Here are some details:
While ASR is running, “sh cpu” and “sh memory” are just fine (25% CPU) (5GB of free memory) with moderate traffic load (mostly telemetry).
After reboot we apparently experience the lack of resources and do see these type of messages:
%SYS-2-MALLOCFAIL: Memory allocation
Pool: Processor Free: Cause: Memory fragmentation
Alternate Pool: Cause: No Alternate pool
%SYS-2-CHUNKEXPANDFAIL: Could not expand chunk pool for Packet Elements. No memory available -Process= "Chunk Manager"
%SYS-2-CFORKMEM: Process creation of BGP Open failed (no memory). -Process= "BGP Router",
We know that we are exceeding datasheet limits of ASR1001-X as due to the datasheet “Up to 4,000 tunnels GRE are supported” but it works fine under load, the problem is only during booting up.
The questions are:
Unfortunately we can’t address this question to TAC because our service package is expired.
Also I’m under NDA and can’t upload full detailed config, logs, etc.
An upgrade to the latest software asr1001x-universalk9.16.12.05.SPA has not helped.
Having second ASR1001-X is a clear option.
( highest suggested release)
Thank you for your reply. But it doesn’t look like our case.
The router doesn’t crash, it just can’t boot up and process full configuration.
We tried the latest version in 16th (16.12.05) and it has not helped. I doubt 17.3.3 can help. Do you believe it can help?
Hello @kozharov ,
>> Having second ASR1001-X is a clear option.
Adding a second ASR1001-X and dividing the load (GRE Tunnels and BGP sessions) between the two is probably your best option. Because you want to have a solution able to survive in case of a reboot.
The system is not able to restart all the GRE tunnels and the BGP sessions at once, but it is able to support them once reached the steady state.
As you have noted you have gone beyond the suggested performance data.
Hope to help
Dear Giuseppe, you message is clear.
The current idea is to find a single-box solution that can support this amount of GRE tunnels and bgp peers and to buy the redundant box as well.
Simply sharing the current load between two ASRs will definitely solve the situation but only in a half.
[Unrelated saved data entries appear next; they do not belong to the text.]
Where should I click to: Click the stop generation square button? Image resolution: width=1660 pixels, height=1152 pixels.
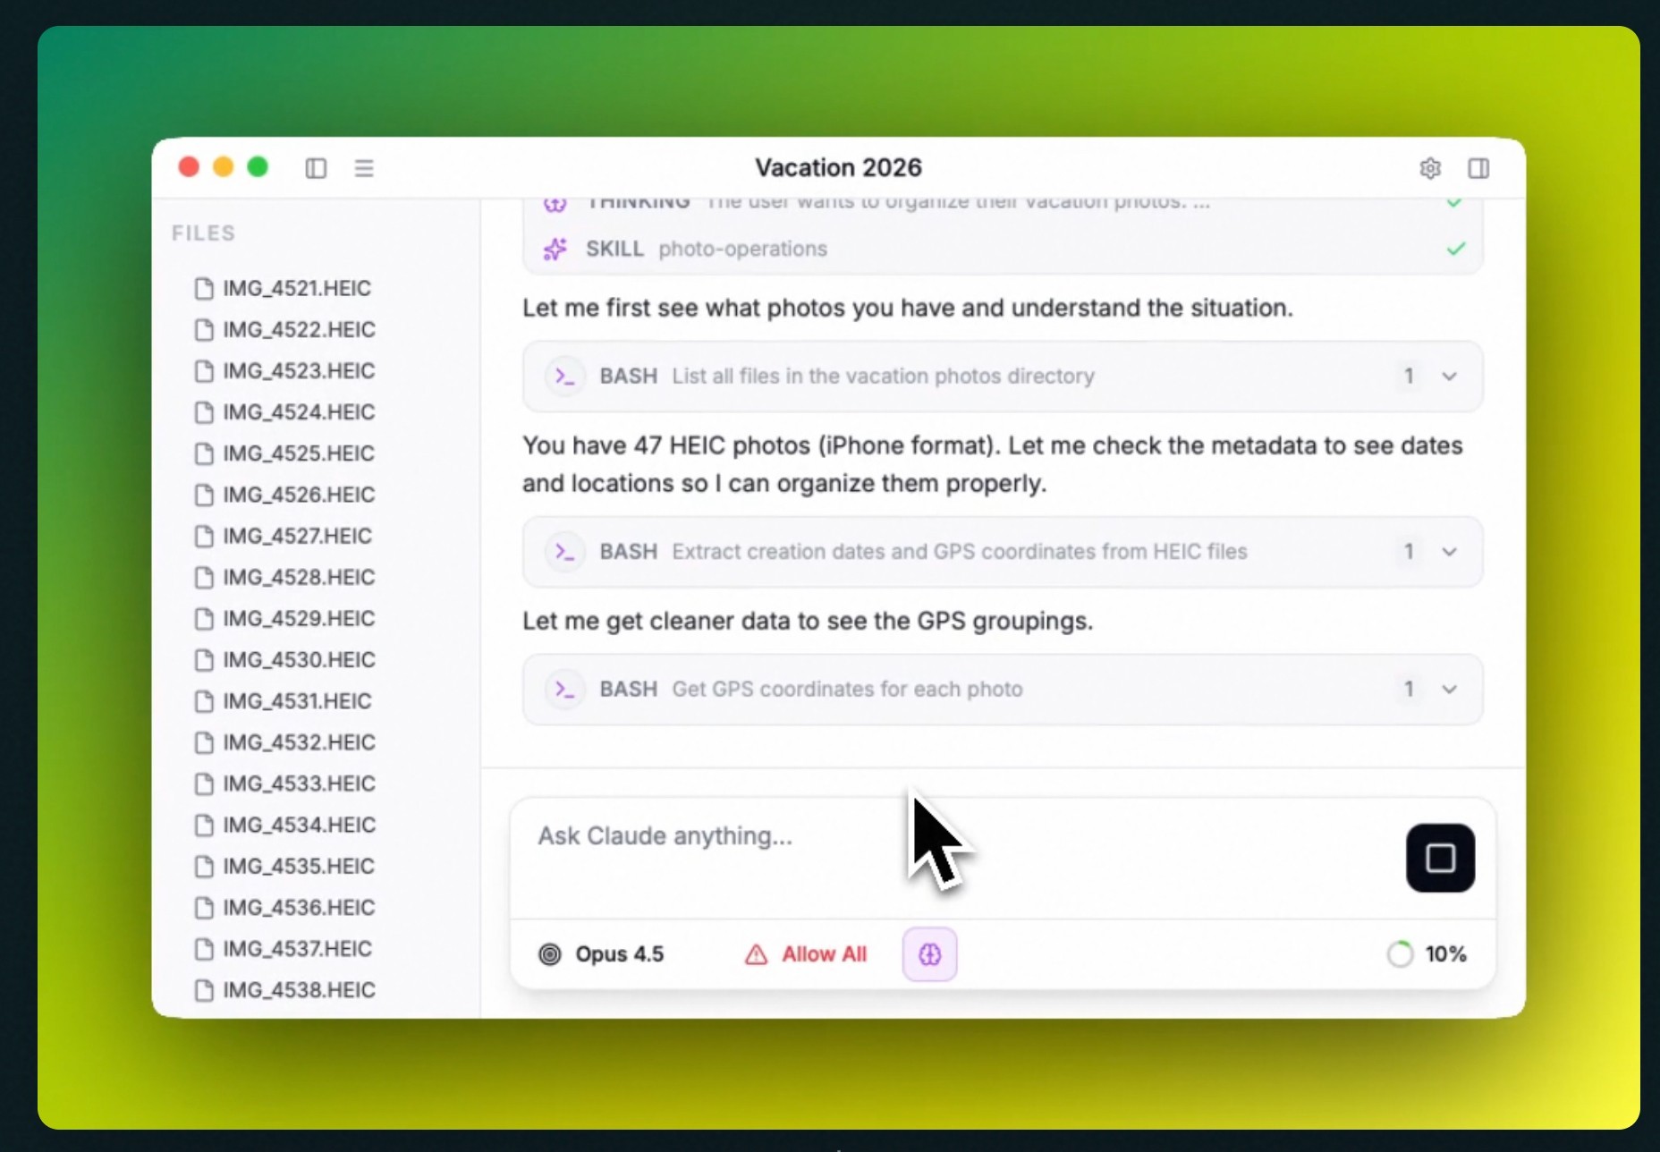pos(1440,858)
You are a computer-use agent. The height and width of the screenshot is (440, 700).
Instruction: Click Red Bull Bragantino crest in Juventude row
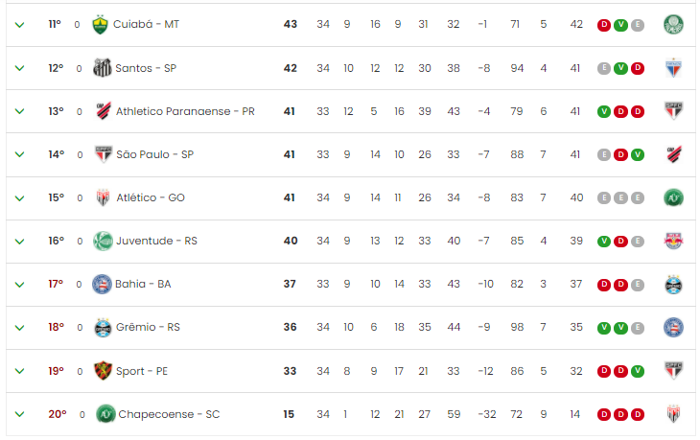click(x=673, y=241)
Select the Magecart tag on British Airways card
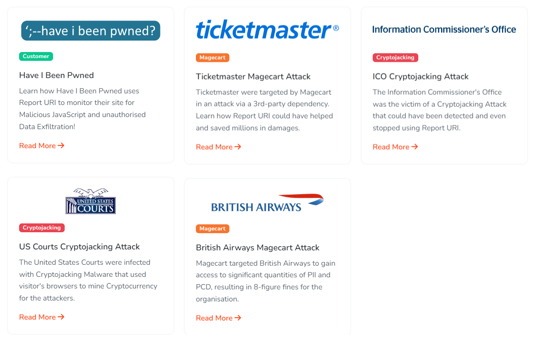This screenshot has height=340, width=536. pyautogui.click(x=213, y=229)
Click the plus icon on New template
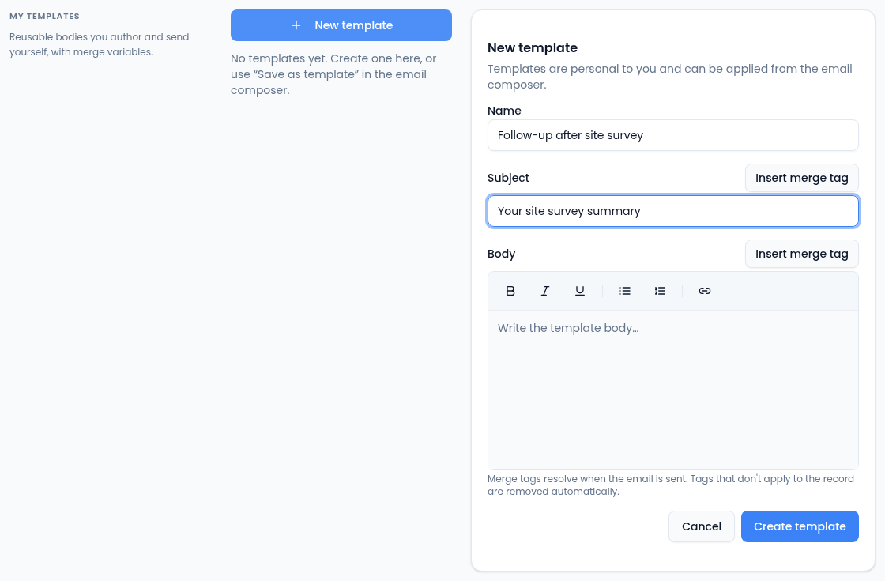The height and width of the screenshot is (581, 885). (x=296, y=25)
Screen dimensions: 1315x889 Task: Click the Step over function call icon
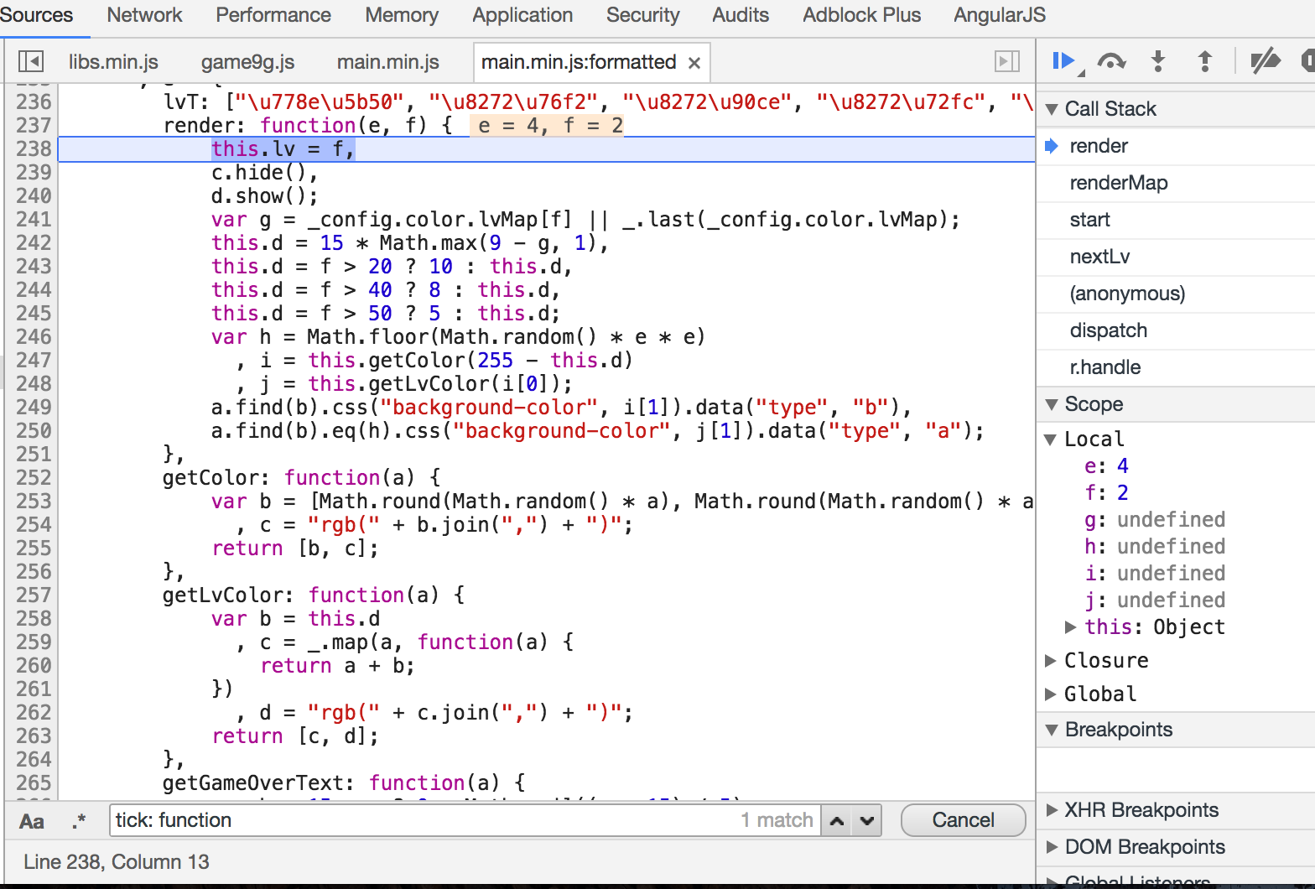[1111, 61]
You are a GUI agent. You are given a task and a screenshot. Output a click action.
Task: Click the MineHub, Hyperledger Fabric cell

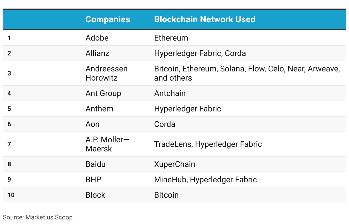(x=205, y=180)
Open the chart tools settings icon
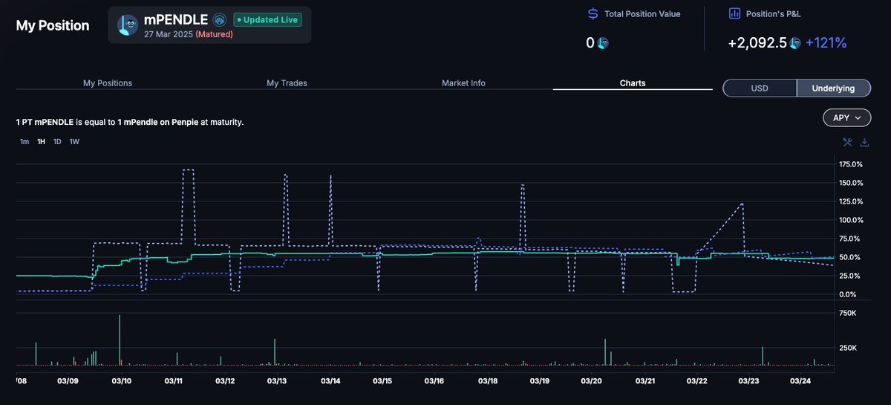This screenshot has height=405, width=891. pos(847,142)

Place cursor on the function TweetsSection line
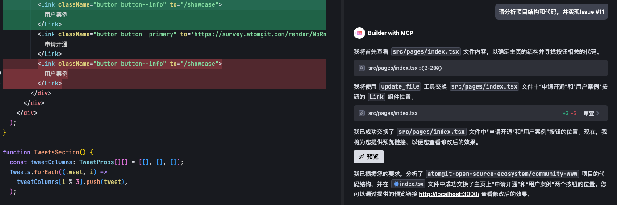click(x=47, y=152)
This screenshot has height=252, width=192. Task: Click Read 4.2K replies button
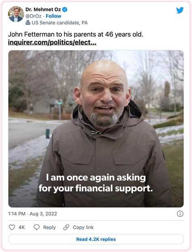(96, 239)
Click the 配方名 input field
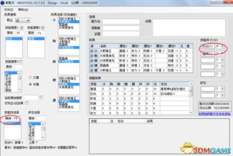The width and height of the screenshot is (233, 156). click(121, 22)
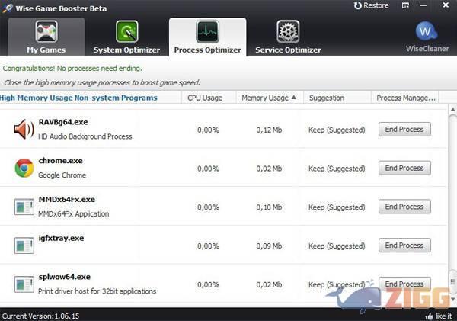Click the scrollbar down arrow

coord(451,300)
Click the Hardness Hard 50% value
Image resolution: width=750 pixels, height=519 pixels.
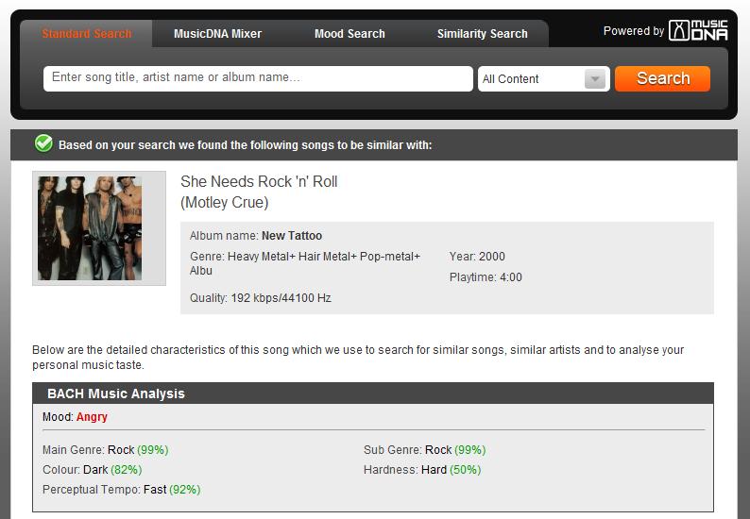point(452,470)
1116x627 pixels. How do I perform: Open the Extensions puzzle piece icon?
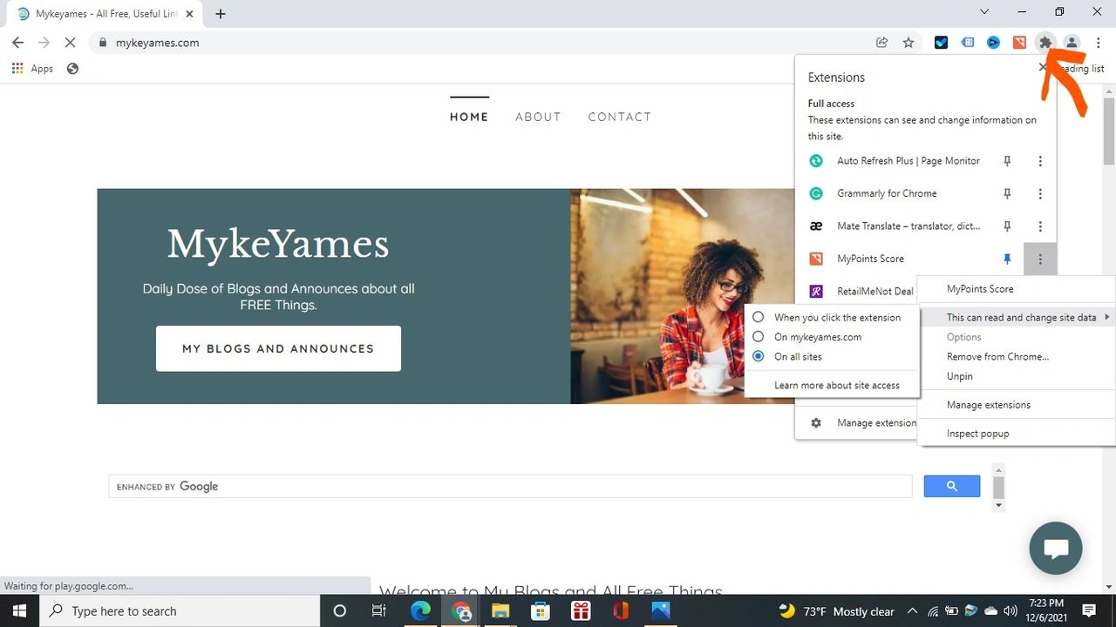[x=1045, y=42]
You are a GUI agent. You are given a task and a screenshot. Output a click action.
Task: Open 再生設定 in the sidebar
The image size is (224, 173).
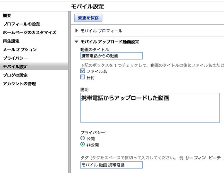(11, 41)
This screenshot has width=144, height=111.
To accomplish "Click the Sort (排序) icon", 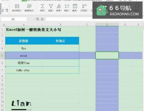I will click(59, 6).

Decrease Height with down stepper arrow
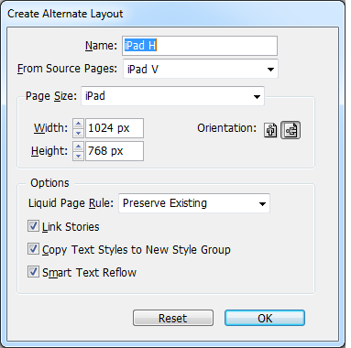78,156
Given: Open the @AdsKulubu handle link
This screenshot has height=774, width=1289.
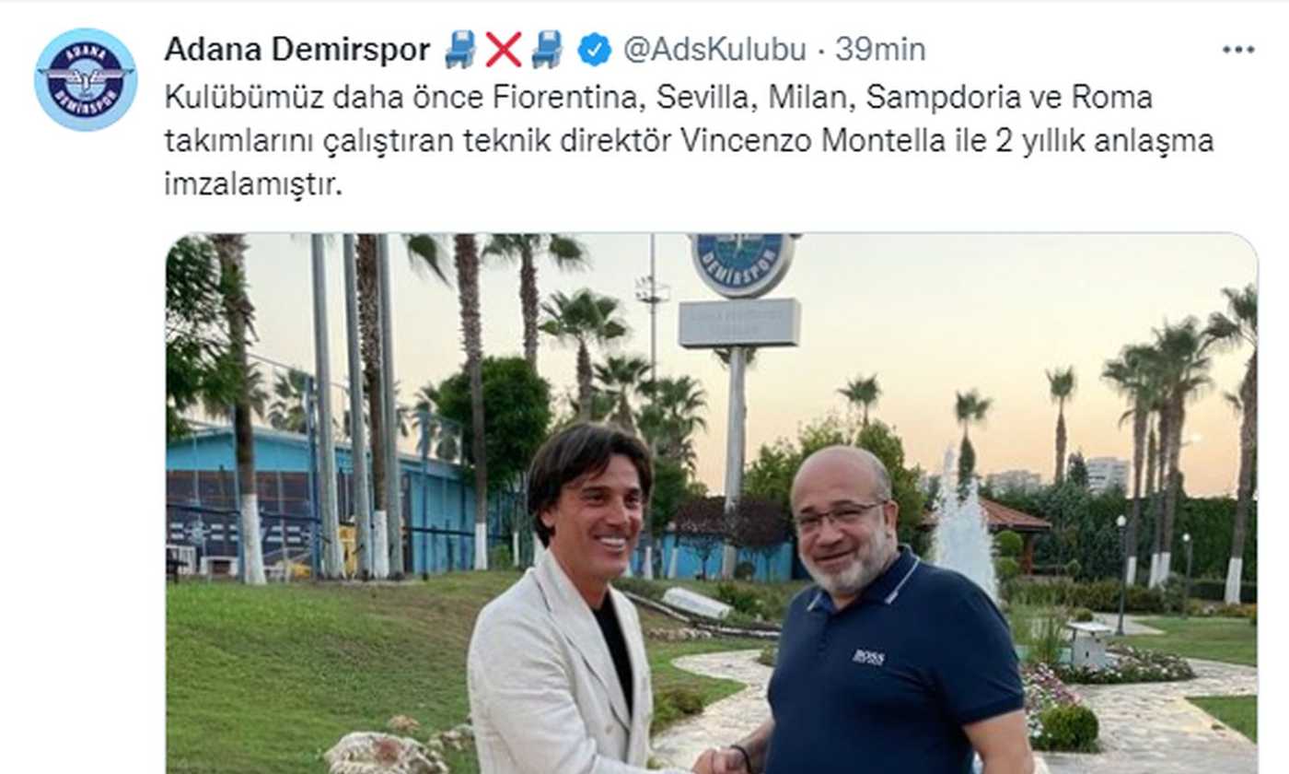Looking at the screenshot, I should pos(714,50).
If one router fails half the tunnel will get down.
What model(s) would you advice if there is nothing to do with ASR1001-Х?
Hello @kozharov ,
the new Cisco platform has the misleading name of Catalyst 8000 but it should be the substitute for ASR 1000.
see presentation attached.
Of course, being a new platform there are some concerns about this.
In alternative there is looking for higher models in ASR 1000 family.
Hope to help
Dear Giuseppe, thank you very much for your comments!
“higher models in ASR 1000 family” – it is unclear if they can help (they have more memory and more powerful CPU) or not (all upper models have the same restriction “up to 4000 GRE tunnels”).
8000 platform – indicates “Up to 8000 SD-WAN IPsec Tunnels” but doesn’t mention GRE. So there is no 100% guaranty it will help with GRE.
So, I’m still in limbo which way to go…
It depends on what you want to see... “Show tech-support” or “sh run” are definitely can’t be shown in full but some specific output can be shown if needed…
Kindly provide the complete output to the following commands:
I believe the router lacks memory during booting up that is why all these allocation problems, but ASR1001-X can have onle 8GB or 16GB on board and we do already have 16GB.